━━ Data provided ━━

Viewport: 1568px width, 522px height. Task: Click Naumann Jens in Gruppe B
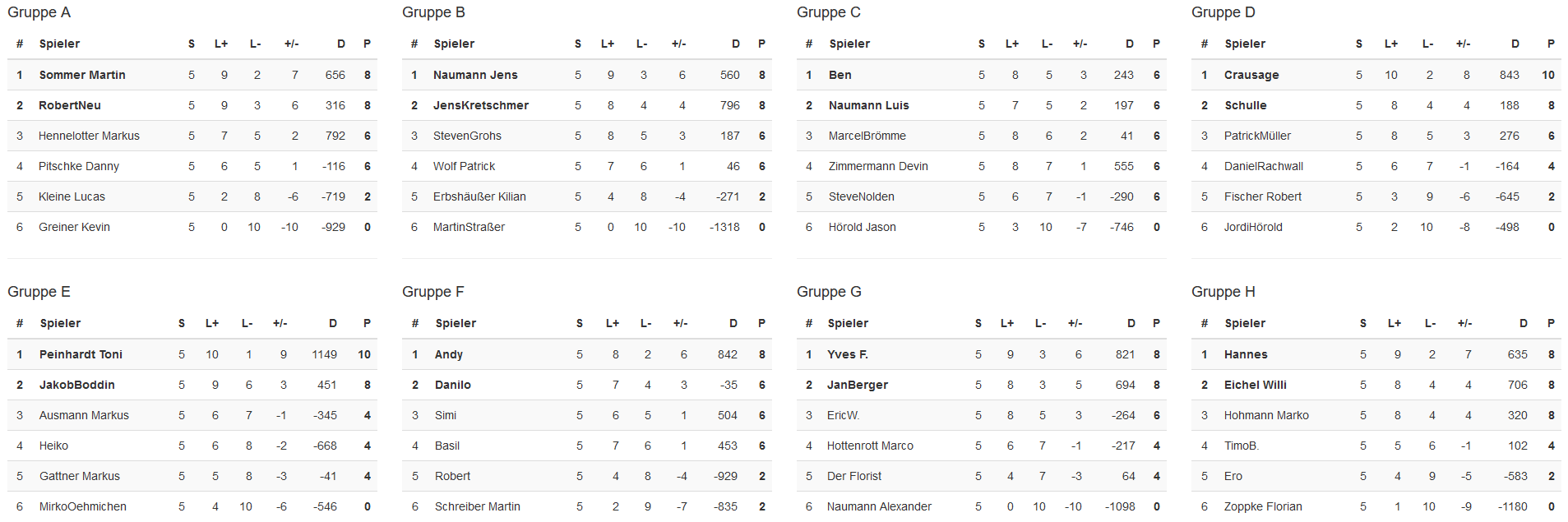[x=475, y=75]

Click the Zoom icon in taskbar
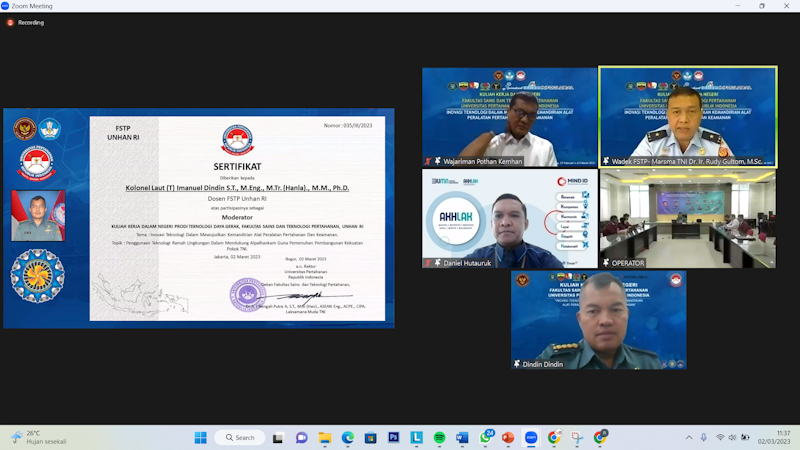pos(531,438)
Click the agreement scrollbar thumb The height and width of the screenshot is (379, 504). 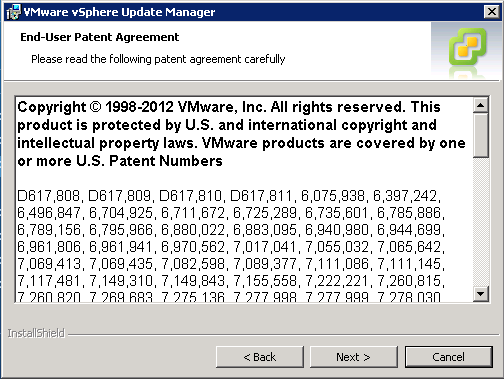pos(481,135)
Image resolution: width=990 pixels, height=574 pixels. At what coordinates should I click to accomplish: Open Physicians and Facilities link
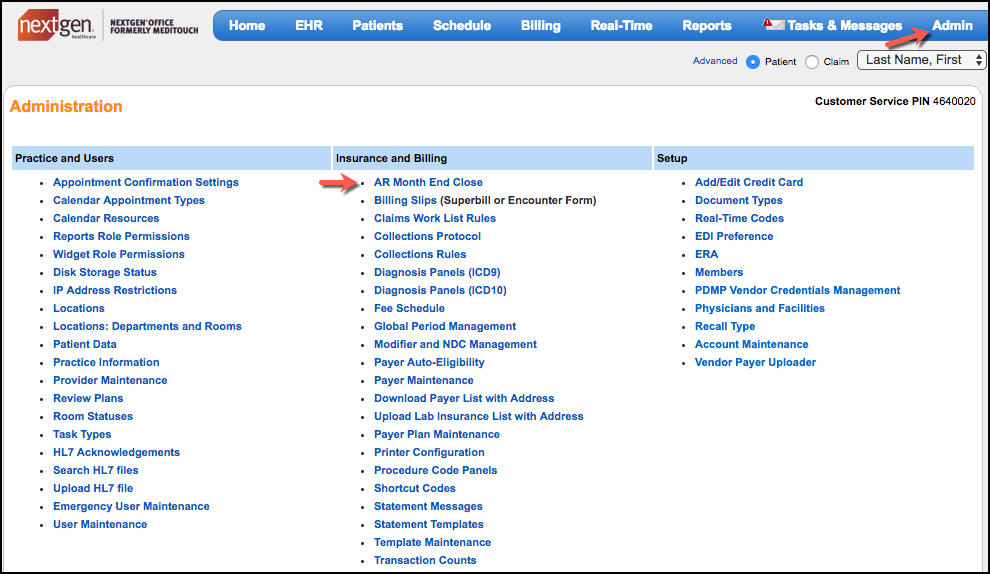point(760,308)
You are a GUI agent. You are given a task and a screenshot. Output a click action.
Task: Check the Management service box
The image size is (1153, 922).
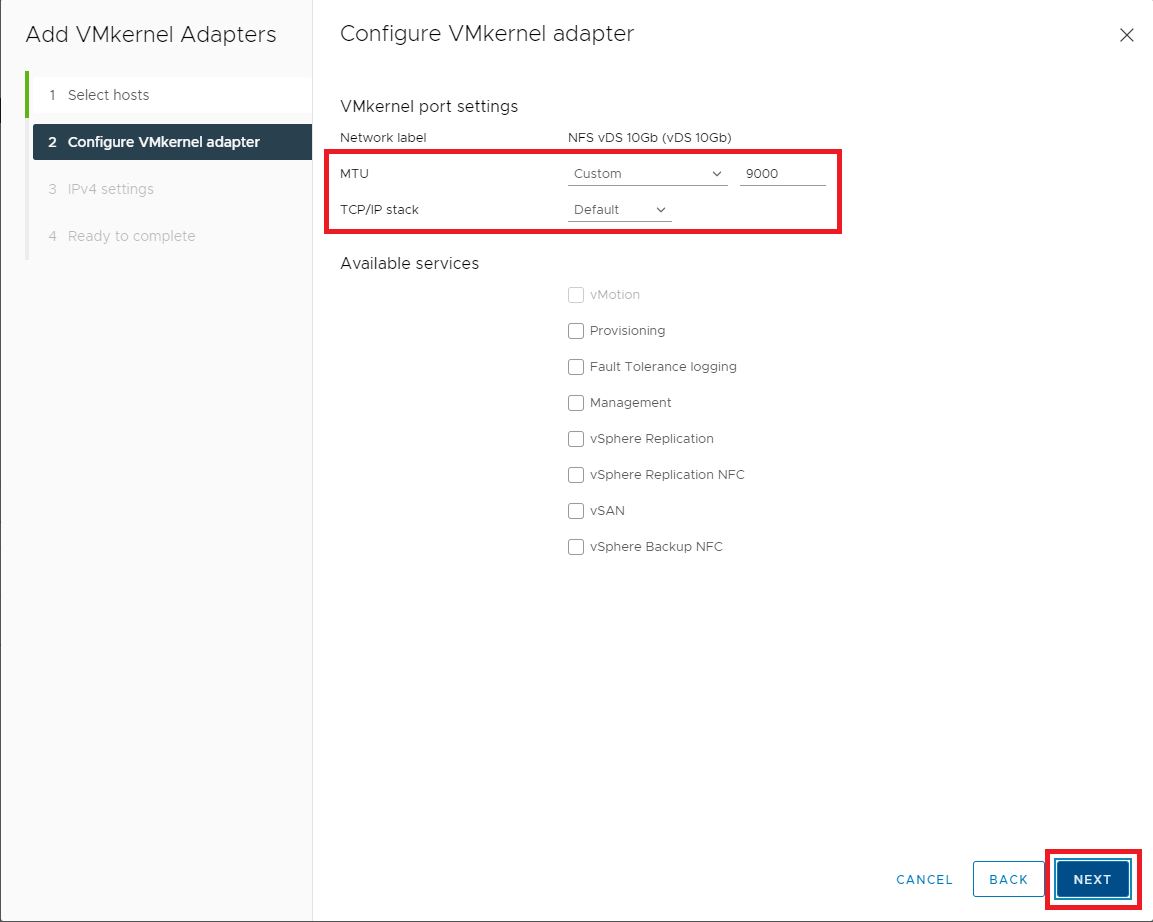(576, 403)
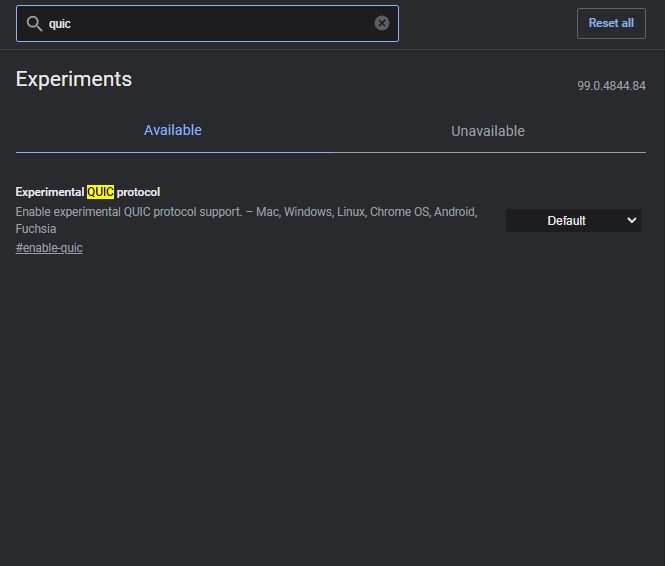Image resolution: width=665 pixels, height=566 pixels.
Task: Click the version number 99.0.4844.84
Action: coord(611,86)
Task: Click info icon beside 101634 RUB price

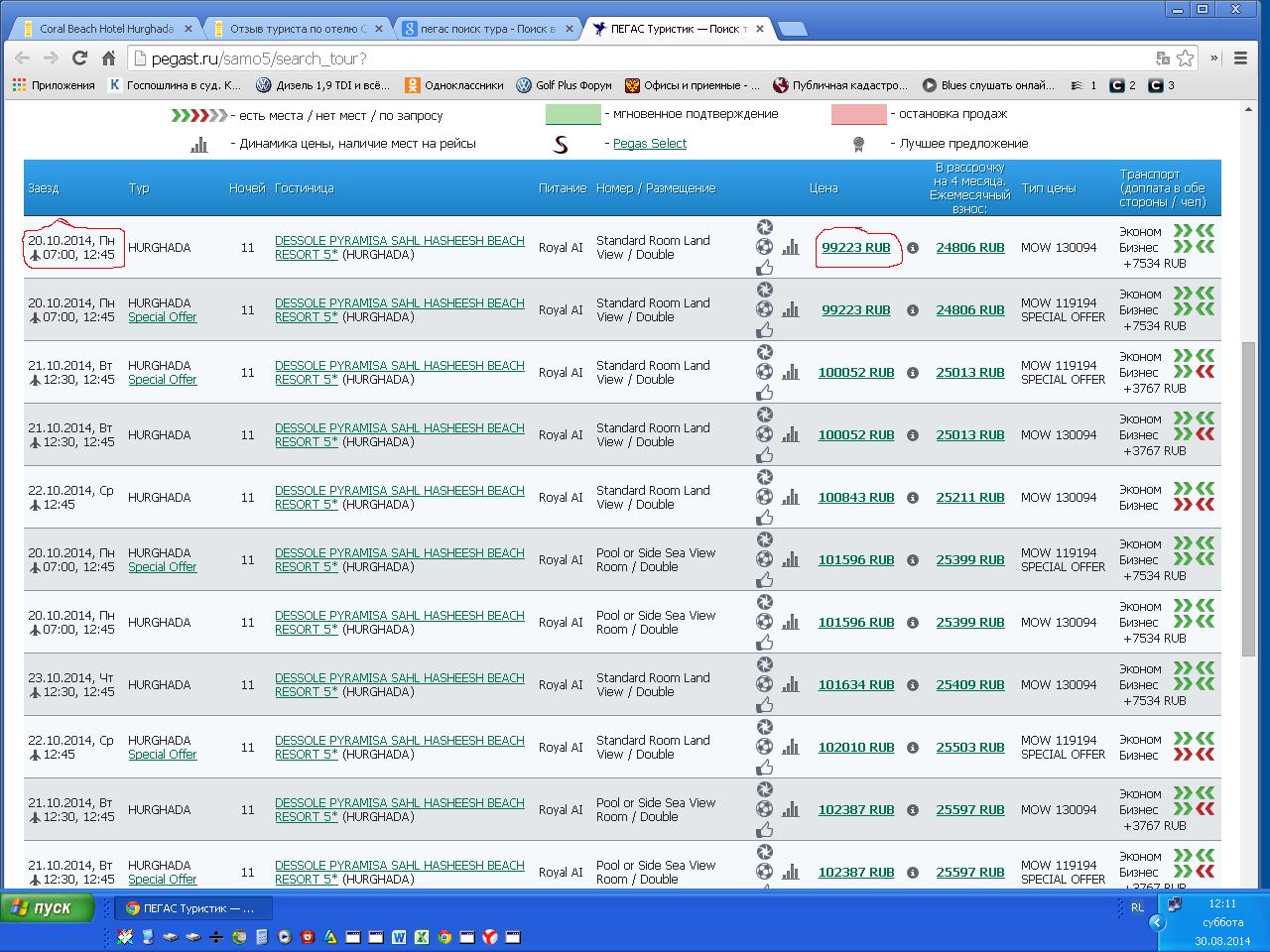Action: [913, 685]
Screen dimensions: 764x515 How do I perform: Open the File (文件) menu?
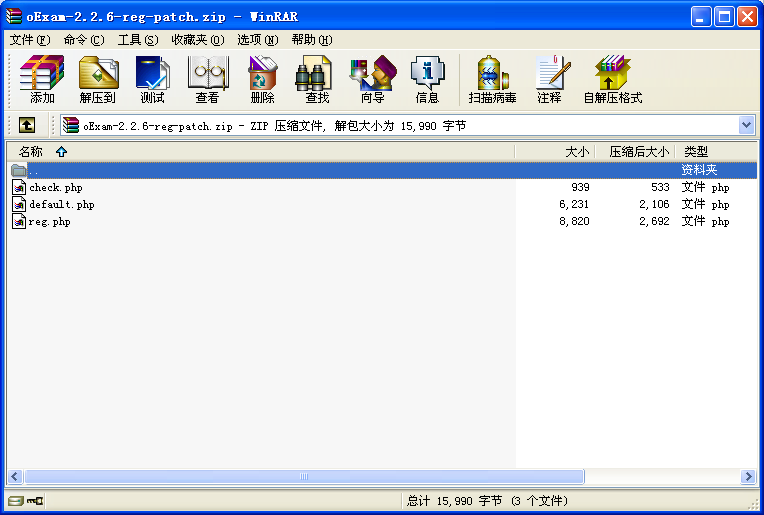click(x=30, y=39)
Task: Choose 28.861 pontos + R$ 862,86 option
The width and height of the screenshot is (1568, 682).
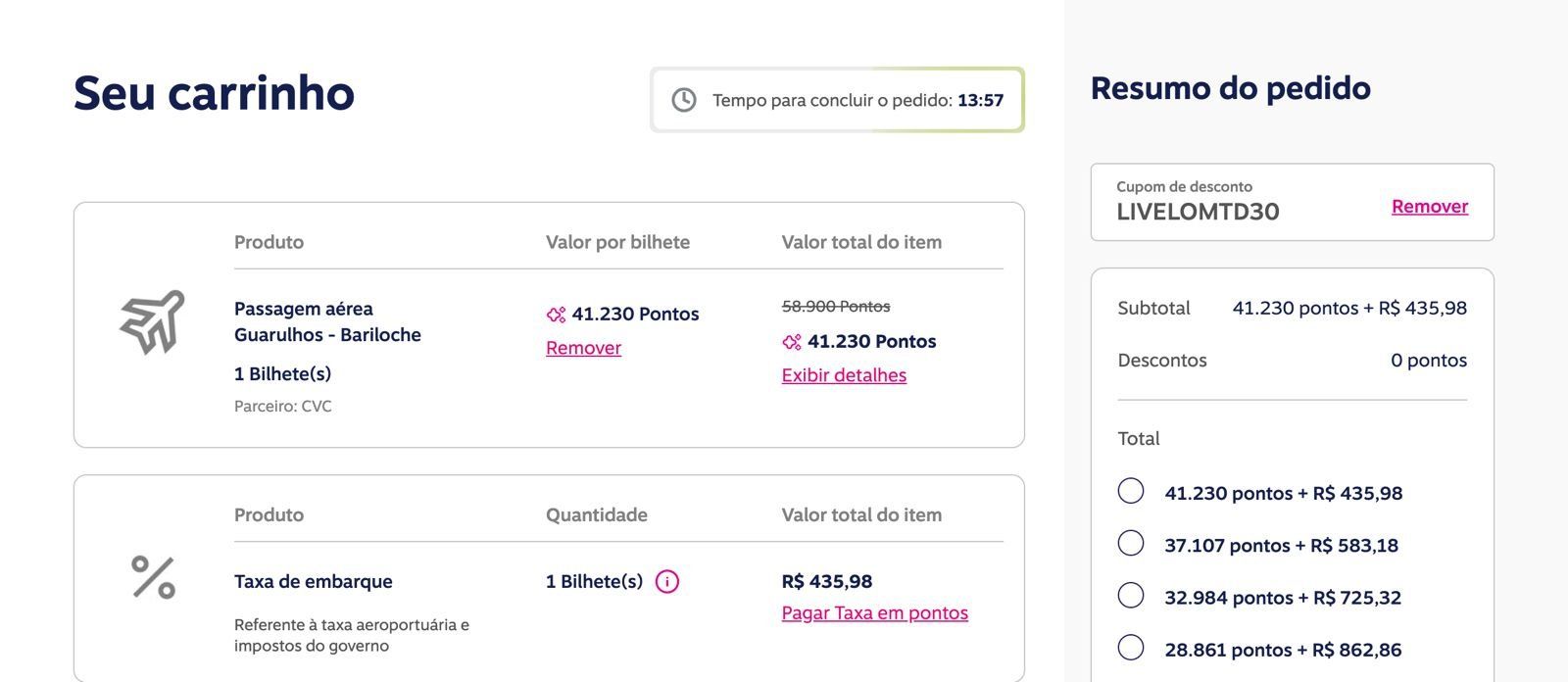Action: pyautogui.click(x=1131, y=647)
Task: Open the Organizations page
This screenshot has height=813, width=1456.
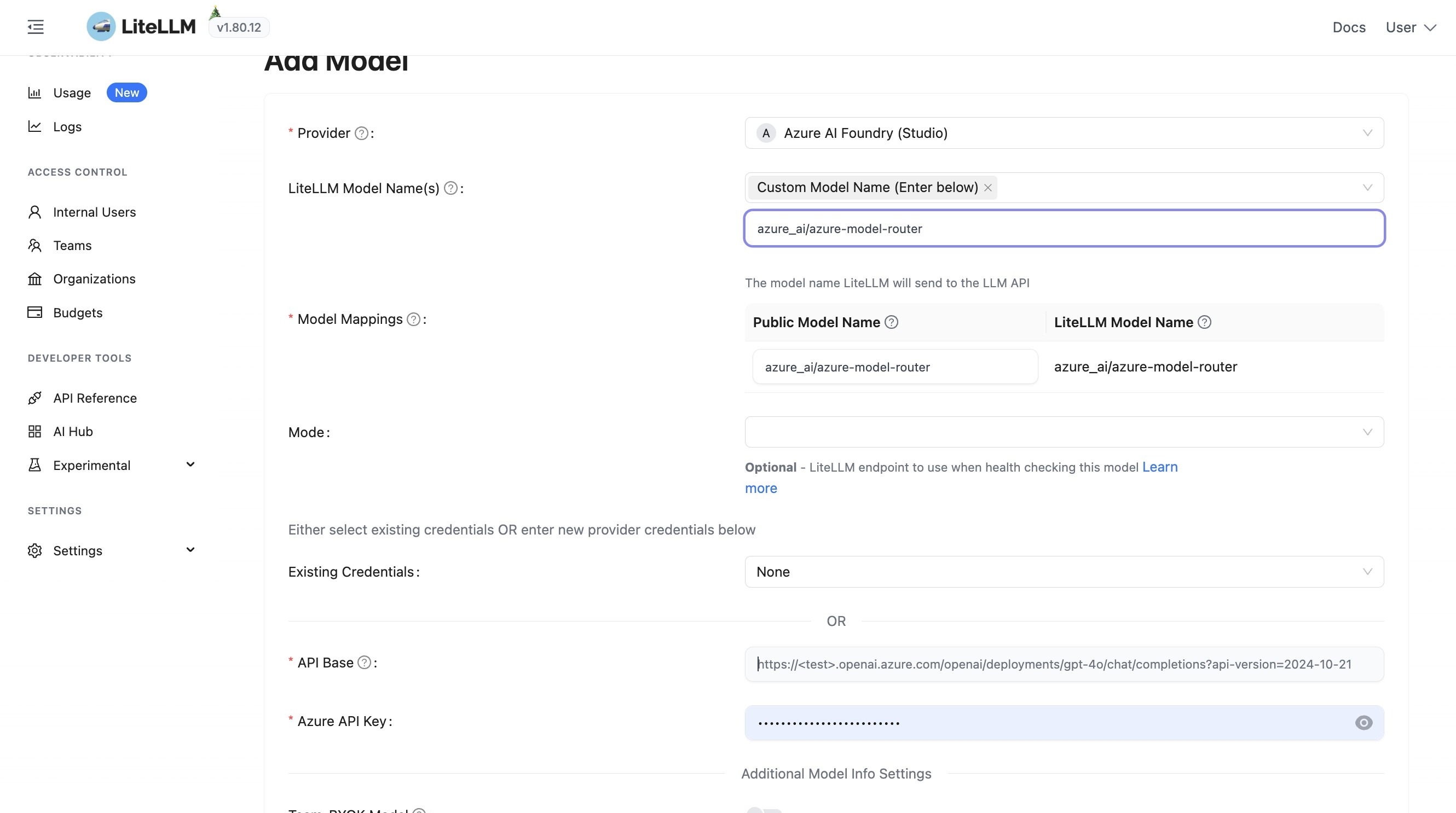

━━━

(To be done):
Rewrite the records, requests included, starting at the line that contains "Task: Click info icon beside 101634 RUB price" and ending at the last line of the records. Multiply every coordinate in the answers by 1.7, rounding to whole numbers with halves rounded up, and leave the pictures out.

(Exercise result):
Task: Click info icon beside 101634 RUB price

Action: [1552, 1165]
Screen dimensions: 764x515 How do I perform: Open the File (文件) menu?
click(x=51, y=66)
Task: Choose 28.861 pontos + R$ 862,86 option
The width and height of the screenshot is (1568, 682).
Action: pyautogui.click(x=1923, y=1100)
Task: Open the Organizations page
This screenshot has height=813, width=1456.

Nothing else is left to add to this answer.